【ロック名盤100】#56 Elton John - Goodbye Yellow Brick Road
今回紹介するのは、エルトン・ジョンが1973年10月にリリースした2枚組アルバム「Goodbye Yellow Brick Road」(邦題は「黄昏のレンガ路」)だ。ポップ・ロック界のスーパースター、エルトン・ジョンの最高傑作として知られており、商業的にも大成功であった。
メロディアスなピアノとボーカルが本作の魅力———というより彼の魅力のひとつだが、ソフトというには違和感を覚えるほどしっかりかっこいいロックをやっているし、ギターもそれなりの頻度で出てくる。ポップで聴きやすくて売れ線みたいな曲が多いアーティストだとか勘違いして避けるのは非常にもったいない。キラキラと輝くような音色のピアノで味付けされた上質でストレートなロックが聴けるからこそのエルトンの人気、評価の高さだと思う。もちろん美しいバラードも素晴らしいのは言うまでもないのだが。
1 Funeral for a Friend/Love Lies Bleeding
2 Candle in the Wind
3 Bennie and the Jets
4 Goodbye Yellow Brick Road
5 This Song Has No Title
6 Grey Seal
7 Jamaica Jerk-Off
8 I’ve Seen That Movie Too
9 Sweet Painted Lady
10 The Ballad of Danny Bailey (1909-34)
11 Dirty Little Girl
12 All the Girls Love Alice
13 Your Sister Can’t Twist (But She Can Rock ‘n Roll)

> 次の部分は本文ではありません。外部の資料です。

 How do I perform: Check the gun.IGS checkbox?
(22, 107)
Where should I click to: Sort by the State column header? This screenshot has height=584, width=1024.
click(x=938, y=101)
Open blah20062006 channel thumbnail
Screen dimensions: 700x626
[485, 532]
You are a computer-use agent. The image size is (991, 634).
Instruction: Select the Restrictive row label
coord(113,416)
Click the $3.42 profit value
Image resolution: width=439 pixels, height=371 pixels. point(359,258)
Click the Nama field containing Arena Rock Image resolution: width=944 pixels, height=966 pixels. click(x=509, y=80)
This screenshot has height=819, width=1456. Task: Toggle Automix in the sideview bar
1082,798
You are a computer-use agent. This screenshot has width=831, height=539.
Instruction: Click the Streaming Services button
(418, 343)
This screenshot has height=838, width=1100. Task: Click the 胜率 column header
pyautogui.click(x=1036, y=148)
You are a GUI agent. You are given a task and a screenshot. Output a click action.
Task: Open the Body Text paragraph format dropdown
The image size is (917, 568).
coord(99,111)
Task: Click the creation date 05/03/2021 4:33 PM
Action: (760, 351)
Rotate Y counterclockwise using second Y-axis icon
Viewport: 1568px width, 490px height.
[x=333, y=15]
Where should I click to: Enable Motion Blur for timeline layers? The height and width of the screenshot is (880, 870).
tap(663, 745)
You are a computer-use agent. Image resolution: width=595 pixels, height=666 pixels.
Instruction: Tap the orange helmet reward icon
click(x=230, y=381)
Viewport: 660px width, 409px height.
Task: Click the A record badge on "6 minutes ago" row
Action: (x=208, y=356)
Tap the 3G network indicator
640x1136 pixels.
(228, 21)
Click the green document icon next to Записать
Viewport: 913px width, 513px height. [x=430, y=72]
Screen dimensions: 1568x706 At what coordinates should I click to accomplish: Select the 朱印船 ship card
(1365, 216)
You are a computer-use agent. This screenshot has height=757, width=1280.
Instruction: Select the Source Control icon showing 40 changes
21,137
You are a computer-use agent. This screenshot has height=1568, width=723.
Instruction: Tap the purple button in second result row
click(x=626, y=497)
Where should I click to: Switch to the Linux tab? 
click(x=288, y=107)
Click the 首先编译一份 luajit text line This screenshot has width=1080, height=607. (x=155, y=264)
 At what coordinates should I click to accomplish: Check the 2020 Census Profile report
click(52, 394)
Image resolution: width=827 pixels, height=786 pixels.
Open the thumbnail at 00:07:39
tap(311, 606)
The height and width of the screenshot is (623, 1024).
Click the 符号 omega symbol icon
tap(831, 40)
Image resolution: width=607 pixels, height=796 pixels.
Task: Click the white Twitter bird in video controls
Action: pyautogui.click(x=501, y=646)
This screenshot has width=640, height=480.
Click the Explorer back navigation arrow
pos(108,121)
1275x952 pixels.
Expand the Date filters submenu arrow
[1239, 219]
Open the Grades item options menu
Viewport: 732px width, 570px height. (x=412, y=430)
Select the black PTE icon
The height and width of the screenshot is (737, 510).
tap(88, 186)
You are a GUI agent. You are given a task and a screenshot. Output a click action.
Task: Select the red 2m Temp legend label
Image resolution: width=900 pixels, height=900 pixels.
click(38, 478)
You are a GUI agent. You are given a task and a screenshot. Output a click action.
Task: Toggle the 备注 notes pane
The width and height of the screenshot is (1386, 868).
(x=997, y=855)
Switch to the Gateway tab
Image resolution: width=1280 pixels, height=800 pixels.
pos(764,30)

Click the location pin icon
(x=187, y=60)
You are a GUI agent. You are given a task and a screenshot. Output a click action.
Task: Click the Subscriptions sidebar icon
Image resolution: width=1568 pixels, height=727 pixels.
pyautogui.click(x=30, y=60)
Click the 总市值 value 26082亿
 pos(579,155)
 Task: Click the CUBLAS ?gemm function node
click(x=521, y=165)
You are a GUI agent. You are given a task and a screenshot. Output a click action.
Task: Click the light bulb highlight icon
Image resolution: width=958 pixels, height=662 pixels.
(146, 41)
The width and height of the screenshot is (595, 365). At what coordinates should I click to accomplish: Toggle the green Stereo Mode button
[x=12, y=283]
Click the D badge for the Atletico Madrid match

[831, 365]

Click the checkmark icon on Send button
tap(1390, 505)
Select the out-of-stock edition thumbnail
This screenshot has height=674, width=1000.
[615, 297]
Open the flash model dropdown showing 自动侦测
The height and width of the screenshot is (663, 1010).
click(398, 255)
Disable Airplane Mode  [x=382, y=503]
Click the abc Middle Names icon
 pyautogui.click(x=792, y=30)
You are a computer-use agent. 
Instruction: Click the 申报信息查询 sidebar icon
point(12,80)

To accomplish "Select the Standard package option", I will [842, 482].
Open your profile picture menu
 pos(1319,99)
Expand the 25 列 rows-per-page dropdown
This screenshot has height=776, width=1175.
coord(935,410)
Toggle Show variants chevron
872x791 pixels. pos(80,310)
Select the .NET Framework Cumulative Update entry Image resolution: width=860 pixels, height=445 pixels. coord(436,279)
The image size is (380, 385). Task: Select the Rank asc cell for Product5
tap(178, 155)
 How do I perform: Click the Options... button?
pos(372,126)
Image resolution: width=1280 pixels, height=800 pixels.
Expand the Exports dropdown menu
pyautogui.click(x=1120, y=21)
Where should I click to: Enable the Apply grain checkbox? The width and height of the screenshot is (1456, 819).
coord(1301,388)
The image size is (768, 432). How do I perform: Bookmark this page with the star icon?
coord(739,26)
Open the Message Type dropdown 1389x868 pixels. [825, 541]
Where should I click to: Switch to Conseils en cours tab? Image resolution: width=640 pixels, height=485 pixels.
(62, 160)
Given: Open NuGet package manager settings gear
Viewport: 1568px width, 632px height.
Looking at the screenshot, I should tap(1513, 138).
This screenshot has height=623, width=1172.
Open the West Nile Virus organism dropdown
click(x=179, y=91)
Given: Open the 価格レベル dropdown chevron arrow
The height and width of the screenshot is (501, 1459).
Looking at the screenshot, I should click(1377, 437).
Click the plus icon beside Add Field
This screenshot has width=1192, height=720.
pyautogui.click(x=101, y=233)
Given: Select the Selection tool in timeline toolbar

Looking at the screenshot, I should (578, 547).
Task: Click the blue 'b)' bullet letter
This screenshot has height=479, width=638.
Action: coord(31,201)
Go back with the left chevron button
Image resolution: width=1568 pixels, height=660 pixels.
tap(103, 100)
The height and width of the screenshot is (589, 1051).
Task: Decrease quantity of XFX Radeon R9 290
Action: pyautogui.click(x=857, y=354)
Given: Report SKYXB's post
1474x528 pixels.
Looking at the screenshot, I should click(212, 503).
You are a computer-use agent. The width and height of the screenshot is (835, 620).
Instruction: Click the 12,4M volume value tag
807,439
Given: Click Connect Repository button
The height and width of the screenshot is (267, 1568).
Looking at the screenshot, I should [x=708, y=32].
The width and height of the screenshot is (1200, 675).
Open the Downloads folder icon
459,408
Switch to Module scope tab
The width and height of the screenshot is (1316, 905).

14 Saturday Night’s Alright for Fighting
15 Roy Rogers
16 Social Disease
17 Harmony
1曲目のやたらと長いイントロ(インスト部分)が少しプログレっぽい。ややじれったいのだけれども、そこが終われば珠玉の名曲達がたくさん詰まっている。表題曲「グッドバイ・イエロー・ブリック・ロード」は言うまでもない名曲だし、ロックンロール全開でなんならハードロック一歩前くらいの勢いを感じさせる「サタデイ・ナイツ・オールライト・フォー・ファイティング」も最高。個人的にエルトンの作曲の才能を一番感じたのは「ベニー・アンド・ザ・ジェッツ」だろうか。間奏のピアノのフレーズのエグみには思わず身震えしてしまうほどだ。それと特におお!と思ったのが「ジス・ソング・ハズ・ノー・タイトル」のサビのハーモニー。あそこが実はこのアルバムで一番盛り上がれる箇所です、なんて人も実はいるんじゃないかな?
めちゃくちゃ楽しめるキャッチーなロックでノレると思えば、美メロで泣かせに来る。全体的にとても楽しめる内容なので、時間さえあれば2枚組のボリュームは苦にならないと思う。エルトンとバンドの演奏もハイレベルだし、ミックスも非常に優れている。これは是非聴いて欲しい名盤だと思った。次回はもうひとりのピアノ・ロックの雄、ビリー・ジョエルを取り上げるつもりだ。